The subtemporal approach is historically known as the standard approach for the treatment of tumoral, vascular and inflammatory lesions of the middle cranial fossa, the tentorium, the anterior and middle tentorial incisura, the upper-third of the clivus and the petroclival region. This approach had been recognized universally for many years as the best way to treat basilar artery (BA) apex, P1 and P2 posterior cerebral artery (PCA) and superior cerebellar artery aneurysms until the introduction of the pterional approach in 1976 by Yasargil et al. 3).
The standard subtemporal approach and its variations are most frequently requested for sphenoidal wing meningiomas, followed by Yasargil's T1- and T2-type tentorial meningiomas arising from the inner ring of the tentorium 4).
The subtemporal approach can be used for petroclival meningiomas that do not extend below the upper clivus. For lesions extending above and below the tentorium situated on the tentorial edge or in the petroclival area, only those with a small infratentorial component can be removed by the subtemporal approach.
Because of the inclination of the tentorium, temporal lobe retraction increases with a more posterior location of the lesion 6).
A more posterior-oriented supratentorial-infra- occipital variation of the subtemporal approach has been described, which is performed to effectively approach and resect epileptogenic lesions in PMT regions 7) 8).
Keyhole subtemporal approaches and zygomatic arch osteotomy have been proposed in an effort to decrease the amount of temporal lobe retraction.
A keyhole and a classic subtemporal craniotomy were executed in 4 fresh-frozen silicone-injected cadaver heads. The target was defined as the area bordered by the superior cerebellar artery, the anterior clinoid process, supraclinoid internal carotid artery, and the posterior cerebral artery. Once the target was fully visualized, Ercan et al. evaluated the amount of temporal lobe retraction by measuring the distance between the base of the middle fossa and the temporal lobe. In addition, the volume of the surgical and anatomical corridors was assessed as well as the surgical maneuverability using navigation and 3D moldings. The same evaluation was conducted after a zygomatic osteotomy was added to the two approaches.
Temporal lobe retraction was the same in the two approaches evaluated while the surgical corridor and the maneuverability were all greater in the classic subtemporal approach.
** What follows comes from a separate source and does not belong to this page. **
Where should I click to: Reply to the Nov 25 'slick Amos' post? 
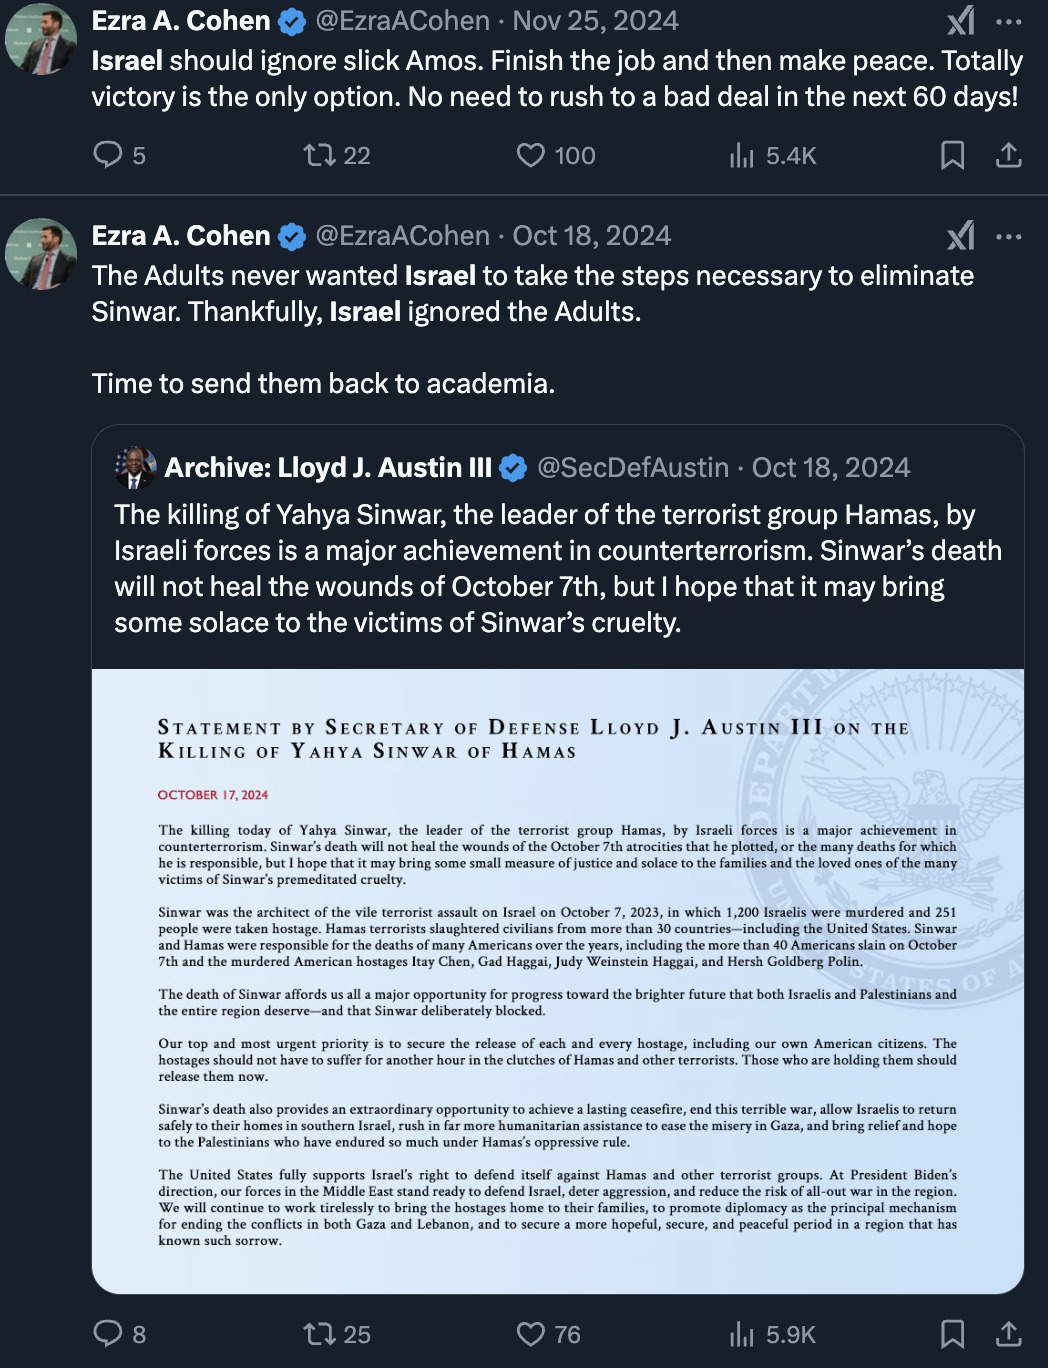[108, 155]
The zygomatic arch osteotomy facilitates the maneuverability and the surgical volume in both approaches, but the temporal lobe retraction benefit is confined to the lateral part of the middle fossa skull base and does not result in the retraction necessary to expose the selected target 9).
With the help of an endoscope, Sun et al exposed the internal auditory canal and cerebellopontine through a translabyrinthine approach and the inferior colliculus through a keyhole subtemporal approach. This double approach can be combined to expose the internal auditory canal and cerebellopontine angle and inferior colliculus satisfactorily in the same surgical setting. This combined approach can avoid retraction of the cerebellum and reduce serious adverse events and complications 10).
As a minimally invasive approach, this can be considered an effective method for removal of vestibular schwannoma and auditory midbrain implantation in the same surgical setting, while avoiding retraction of the cerebellum and serious adverse events and complications.
The subtemporal approach represents a feasible approach for retrochiasmatic craniopharyngiomas when gross total resection is not mandatory. It provides rapid access to the tumor and a caudal-to-cranial visualization that promotes minimal manipulation of critical neurovascular structures, particularly the optic apparatus 11).